INFORMATION PROVIDED
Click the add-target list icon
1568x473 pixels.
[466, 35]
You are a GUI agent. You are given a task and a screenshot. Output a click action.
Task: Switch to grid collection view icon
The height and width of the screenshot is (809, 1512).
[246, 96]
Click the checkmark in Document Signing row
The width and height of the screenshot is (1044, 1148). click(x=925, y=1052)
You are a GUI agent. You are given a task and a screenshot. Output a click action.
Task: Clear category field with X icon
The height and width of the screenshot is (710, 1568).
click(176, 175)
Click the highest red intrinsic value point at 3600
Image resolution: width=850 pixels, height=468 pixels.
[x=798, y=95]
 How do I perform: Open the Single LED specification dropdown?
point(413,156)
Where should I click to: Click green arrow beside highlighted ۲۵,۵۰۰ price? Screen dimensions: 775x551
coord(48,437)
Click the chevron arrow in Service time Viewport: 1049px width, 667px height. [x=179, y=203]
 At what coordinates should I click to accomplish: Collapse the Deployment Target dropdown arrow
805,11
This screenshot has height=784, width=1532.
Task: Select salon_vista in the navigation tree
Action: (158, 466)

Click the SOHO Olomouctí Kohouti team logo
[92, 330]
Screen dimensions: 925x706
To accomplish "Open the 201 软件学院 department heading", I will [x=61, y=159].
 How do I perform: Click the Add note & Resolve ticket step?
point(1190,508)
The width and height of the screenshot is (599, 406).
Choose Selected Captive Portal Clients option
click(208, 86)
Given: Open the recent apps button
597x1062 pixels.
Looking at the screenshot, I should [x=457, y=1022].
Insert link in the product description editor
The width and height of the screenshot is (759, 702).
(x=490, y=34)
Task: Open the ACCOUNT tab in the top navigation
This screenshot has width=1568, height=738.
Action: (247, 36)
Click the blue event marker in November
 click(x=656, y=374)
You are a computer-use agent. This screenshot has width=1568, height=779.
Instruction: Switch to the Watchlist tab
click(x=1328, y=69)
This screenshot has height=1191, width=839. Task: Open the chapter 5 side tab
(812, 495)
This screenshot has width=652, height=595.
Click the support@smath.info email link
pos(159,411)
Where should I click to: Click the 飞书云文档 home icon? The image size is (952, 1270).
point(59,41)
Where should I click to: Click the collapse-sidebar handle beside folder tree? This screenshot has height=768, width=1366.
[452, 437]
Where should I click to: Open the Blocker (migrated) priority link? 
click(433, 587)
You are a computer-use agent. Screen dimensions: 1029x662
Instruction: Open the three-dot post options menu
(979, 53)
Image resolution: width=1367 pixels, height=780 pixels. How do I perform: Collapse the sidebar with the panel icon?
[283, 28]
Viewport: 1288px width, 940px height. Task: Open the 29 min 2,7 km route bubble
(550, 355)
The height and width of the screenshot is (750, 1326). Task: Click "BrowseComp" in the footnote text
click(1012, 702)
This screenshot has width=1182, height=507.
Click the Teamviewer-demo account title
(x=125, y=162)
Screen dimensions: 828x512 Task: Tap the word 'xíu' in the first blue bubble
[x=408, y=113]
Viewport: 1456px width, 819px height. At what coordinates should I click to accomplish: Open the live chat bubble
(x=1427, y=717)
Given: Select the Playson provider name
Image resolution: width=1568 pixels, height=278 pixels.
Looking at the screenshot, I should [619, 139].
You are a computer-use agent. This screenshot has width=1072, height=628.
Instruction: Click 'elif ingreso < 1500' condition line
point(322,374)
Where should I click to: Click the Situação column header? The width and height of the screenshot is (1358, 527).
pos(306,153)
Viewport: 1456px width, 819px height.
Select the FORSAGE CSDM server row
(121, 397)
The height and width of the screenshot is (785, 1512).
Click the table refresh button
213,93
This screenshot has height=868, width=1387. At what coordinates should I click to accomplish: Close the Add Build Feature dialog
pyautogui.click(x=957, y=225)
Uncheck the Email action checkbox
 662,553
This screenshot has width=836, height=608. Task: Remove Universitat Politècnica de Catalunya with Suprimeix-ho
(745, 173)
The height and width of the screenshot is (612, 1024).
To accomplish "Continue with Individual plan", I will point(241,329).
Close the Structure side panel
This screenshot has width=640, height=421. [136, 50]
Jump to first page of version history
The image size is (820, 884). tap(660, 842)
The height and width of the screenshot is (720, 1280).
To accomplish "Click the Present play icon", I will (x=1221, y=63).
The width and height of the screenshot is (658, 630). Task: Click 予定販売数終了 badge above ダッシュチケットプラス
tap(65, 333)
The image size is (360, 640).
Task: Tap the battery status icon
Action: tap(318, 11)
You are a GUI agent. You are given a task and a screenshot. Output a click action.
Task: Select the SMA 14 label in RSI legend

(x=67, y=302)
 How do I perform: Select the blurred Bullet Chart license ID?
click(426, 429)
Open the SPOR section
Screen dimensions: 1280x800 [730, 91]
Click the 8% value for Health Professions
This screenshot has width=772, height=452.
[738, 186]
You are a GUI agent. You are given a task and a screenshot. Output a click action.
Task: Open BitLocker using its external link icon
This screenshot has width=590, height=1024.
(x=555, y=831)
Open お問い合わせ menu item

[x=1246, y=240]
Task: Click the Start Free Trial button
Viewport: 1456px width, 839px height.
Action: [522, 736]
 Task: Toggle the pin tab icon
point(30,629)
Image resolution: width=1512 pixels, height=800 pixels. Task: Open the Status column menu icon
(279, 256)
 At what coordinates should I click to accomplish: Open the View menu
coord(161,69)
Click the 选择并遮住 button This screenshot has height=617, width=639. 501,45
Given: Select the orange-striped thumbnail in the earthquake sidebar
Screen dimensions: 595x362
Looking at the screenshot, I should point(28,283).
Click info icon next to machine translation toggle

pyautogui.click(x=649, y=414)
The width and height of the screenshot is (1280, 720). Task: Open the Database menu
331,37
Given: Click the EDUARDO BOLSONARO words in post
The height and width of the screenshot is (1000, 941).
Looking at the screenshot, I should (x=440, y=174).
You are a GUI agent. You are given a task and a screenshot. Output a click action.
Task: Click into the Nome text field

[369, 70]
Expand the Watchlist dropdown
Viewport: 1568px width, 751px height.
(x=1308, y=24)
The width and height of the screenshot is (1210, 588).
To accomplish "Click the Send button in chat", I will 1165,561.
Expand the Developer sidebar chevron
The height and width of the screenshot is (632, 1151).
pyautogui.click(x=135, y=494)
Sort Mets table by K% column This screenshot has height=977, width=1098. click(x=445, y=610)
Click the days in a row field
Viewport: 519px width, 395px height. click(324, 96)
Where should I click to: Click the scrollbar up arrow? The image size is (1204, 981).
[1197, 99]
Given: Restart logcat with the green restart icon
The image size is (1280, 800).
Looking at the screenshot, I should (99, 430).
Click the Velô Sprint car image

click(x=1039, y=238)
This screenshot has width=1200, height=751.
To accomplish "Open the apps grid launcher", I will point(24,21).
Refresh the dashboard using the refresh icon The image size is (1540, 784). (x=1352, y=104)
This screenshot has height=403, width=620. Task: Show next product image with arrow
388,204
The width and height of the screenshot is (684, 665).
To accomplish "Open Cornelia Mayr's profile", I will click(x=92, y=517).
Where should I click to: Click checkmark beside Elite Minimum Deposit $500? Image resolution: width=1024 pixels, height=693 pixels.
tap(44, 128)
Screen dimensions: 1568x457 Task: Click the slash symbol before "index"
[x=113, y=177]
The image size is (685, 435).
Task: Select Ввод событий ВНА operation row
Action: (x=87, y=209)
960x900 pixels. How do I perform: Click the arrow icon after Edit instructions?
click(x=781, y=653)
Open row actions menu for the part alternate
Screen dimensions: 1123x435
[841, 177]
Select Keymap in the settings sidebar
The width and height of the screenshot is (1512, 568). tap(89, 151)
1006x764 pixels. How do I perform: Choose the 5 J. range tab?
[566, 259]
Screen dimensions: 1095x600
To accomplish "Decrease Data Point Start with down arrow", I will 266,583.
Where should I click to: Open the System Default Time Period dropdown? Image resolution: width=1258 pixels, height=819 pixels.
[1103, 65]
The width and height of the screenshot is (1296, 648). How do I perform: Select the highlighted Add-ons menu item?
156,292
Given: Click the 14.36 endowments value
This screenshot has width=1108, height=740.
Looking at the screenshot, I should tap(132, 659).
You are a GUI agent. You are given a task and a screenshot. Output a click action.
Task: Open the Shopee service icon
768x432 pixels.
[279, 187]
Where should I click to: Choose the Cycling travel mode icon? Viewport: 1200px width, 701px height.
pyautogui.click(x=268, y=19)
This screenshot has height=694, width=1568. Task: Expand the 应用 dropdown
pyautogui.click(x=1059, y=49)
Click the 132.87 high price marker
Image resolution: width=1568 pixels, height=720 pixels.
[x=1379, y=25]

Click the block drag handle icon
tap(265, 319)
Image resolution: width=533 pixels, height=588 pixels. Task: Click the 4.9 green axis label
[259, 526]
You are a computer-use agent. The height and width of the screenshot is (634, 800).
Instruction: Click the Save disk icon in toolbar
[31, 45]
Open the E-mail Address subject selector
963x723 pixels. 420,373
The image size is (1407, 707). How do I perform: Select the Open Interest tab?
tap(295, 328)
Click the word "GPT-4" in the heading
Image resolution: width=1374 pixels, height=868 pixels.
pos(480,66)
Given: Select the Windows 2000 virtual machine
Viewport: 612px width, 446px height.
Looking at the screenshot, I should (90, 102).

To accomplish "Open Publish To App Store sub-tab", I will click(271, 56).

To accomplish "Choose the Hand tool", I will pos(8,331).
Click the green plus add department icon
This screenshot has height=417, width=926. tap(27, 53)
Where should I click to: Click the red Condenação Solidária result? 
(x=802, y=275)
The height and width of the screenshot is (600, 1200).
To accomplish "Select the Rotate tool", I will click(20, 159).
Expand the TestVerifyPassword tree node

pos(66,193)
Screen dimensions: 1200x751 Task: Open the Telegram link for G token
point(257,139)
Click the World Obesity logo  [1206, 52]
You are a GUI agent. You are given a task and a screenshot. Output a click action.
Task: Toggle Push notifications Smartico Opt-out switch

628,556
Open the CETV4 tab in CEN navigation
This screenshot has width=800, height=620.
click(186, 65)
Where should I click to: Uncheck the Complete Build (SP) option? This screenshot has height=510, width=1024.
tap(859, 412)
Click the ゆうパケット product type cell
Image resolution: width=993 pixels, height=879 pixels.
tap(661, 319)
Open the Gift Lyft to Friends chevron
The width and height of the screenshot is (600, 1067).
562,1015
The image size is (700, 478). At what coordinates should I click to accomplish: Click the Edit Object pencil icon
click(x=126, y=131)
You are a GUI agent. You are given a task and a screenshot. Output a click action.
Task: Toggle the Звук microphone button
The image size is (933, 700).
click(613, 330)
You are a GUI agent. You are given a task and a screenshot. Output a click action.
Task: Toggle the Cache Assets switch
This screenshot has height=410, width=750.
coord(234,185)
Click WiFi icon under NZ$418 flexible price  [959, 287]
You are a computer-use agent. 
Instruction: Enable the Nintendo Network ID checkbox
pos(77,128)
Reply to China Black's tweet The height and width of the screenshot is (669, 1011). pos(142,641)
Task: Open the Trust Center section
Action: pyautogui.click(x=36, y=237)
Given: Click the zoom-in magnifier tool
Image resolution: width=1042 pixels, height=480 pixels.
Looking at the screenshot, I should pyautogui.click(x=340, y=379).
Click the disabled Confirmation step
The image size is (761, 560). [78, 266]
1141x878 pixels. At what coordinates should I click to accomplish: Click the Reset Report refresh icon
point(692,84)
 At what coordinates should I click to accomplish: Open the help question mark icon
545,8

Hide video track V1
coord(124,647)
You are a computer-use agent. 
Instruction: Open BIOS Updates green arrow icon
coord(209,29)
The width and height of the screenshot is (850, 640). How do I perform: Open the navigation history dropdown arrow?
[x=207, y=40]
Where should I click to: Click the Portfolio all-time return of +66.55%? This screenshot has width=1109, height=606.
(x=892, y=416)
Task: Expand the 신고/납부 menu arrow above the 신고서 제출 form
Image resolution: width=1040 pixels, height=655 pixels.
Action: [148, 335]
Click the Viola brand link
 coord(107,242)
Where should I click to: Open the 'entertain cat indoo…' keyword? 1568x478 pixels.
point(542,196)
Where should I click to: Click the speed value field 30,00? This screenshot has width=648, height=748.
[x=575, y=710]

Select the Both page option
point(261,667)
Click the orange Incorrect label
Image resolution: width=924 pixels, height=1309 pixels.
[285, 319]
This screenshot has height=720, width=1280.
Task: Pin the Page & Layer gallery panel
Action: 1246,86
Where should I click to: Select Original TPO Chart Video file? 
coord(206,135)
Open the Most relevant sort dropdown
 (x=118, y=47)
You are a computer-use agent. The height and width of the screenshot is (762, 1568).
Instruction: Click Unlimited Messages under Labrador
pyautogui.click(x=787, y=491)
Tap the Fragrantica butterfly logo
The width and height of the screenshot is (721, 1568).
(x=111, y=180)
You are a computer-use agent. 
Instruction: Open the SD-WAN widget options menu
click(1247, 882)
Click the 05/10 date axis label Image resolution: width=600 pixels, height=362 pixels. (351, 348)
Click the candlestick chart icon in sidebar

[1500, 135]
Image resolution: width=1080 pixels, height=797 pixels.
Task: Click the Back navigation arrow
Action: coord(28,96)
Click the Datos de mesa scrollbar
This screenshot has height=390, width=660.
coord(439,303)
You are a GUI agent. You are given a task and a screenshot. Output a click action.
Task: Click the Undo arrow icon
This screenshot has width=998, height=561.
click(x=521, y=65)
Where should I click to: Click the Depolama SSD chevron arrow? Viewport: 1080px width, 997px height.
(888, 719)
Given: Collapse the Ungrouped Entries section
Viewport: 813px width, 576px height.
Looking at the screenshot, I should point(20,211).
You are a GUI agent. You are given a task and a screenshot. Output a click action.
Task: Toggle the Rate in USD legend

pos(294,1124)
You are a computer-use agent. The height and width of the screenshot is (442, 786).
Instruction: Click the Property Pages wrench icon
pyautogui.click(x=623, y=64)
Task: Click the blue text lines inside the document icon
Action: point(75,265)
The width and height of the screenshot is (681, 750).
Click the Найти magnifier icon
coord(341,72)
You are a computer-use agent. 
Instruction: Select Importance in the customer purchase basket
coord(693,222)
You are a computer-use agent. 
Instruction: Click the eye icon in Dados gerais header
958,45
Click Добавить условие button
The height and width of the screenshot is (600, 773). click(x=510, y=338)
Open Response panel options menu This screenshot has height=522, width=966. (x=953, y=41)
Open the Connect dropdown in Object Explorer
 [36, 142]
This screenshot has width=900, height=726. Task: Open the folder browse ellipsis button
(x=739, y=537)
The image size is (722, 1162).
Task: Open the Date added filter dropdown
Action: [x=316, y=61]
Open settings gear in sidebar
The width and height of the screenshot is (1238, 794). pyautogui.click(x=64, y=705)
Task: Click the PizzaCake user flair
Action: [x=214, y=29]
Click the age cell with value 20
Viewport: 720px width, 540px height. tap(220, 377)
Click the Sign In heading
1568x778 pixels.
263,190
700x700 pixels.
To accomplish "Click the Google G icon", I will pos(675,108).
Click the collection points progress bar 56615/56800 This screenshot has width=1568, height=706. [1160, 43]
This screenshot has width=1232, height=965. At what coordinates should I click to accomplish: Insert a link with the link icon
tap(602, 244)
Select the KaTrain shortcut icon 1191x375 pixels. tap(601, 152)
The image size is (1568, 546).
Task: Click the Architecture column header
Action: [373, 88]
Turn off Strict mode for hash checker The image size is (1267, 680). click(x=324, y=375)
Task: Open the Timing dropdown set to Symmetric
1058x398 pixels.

WHAT THE EXERCISE ASKS
How many lines of the listing above contain the string "orange"? Only the number is wanted.

ANSWER SECTION
2